Copy out, word for word, the lines of the listing from the line with "Select the Global learners globe card" to the line with "will tap(664, 516).", including both of those lines.

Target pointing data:
**********
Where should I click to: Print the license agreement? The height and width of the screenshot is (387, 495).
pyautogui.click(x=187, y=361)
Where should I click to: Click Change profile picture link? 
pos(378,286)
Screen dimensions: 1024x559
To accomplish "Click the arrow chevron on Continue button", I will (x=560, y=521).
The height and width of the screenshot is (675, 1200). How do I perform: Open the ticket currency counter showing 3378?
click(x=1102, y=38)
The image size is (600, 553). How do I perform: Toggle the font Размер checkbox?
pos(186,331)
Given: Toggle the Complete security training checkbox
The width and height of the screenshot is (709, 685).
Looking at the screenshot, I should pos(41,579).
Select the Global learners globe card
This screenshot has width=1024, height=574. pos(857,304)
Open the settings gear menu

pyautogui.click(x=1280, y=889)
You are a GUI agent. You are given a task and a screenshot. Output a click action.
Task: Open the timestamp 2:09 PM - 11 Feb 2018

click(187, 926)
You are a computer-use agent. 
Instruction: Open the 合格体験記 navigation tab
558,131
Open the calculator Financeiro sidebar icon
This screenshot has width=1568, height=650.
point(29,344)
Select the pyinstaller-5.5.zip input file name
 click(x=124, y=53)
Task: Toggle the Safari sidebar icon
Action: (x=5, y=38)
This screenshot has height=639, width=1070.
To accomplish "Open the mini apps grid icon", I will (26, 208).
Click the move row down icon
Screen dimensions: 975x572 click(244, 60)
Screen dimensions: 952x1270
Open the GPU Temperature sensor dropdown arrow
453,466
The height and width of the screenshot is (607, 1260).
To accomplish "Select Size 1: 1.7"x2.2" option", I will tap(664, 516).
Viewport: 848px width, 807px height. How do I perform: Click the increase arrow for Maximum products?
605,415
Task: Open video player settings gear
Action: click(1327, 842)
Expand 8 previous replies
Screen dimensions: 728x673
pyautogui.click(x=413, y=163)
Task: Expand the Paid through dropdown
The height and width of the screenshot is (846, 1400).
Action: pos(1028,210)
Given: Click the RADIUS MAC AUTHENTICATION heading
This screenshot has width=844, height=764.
**********
= Answer to this task =
Select the Global learners globe card
This screenshot has width=1024, height=574. pos(857,304)
Open the settings gear menu

pyautogui.click(x=1280, y=889)
You are a GUI agent. You are given a task and a screenshot. Output a click action.
Task: Open the timestamp 2:09 PM - 11 Feb 2018

click(187, 926)
You are a computer-use agent. 
Instruction: Open the 合格体験記 navigation tab
558,131
Open the calculator Financeiro sidebar icon
This screenshot has width=1568, height=650.
point(29,344)
Select the pyinstaller-5.5.zip input file name
 click(x=124, y=53)
Task: Toggle the Safari sidebar icon
Action: (x=5, y=38)
This screenshot has height=639, width=1070.
To accomplish "Open the mini apps grid icon", I will (26, 208).
Click the move row down icon
Screen dimensions: 975x572 click(244, 60)
Screen dimensions: 952x1270
Open the GPU Temperature sensor dropdown arrow
453,466
The height and width of the screenshot is (607, 1260).
To accomplish "Select Size 1: 1.7"x2.2" option", I will tap(664, 516).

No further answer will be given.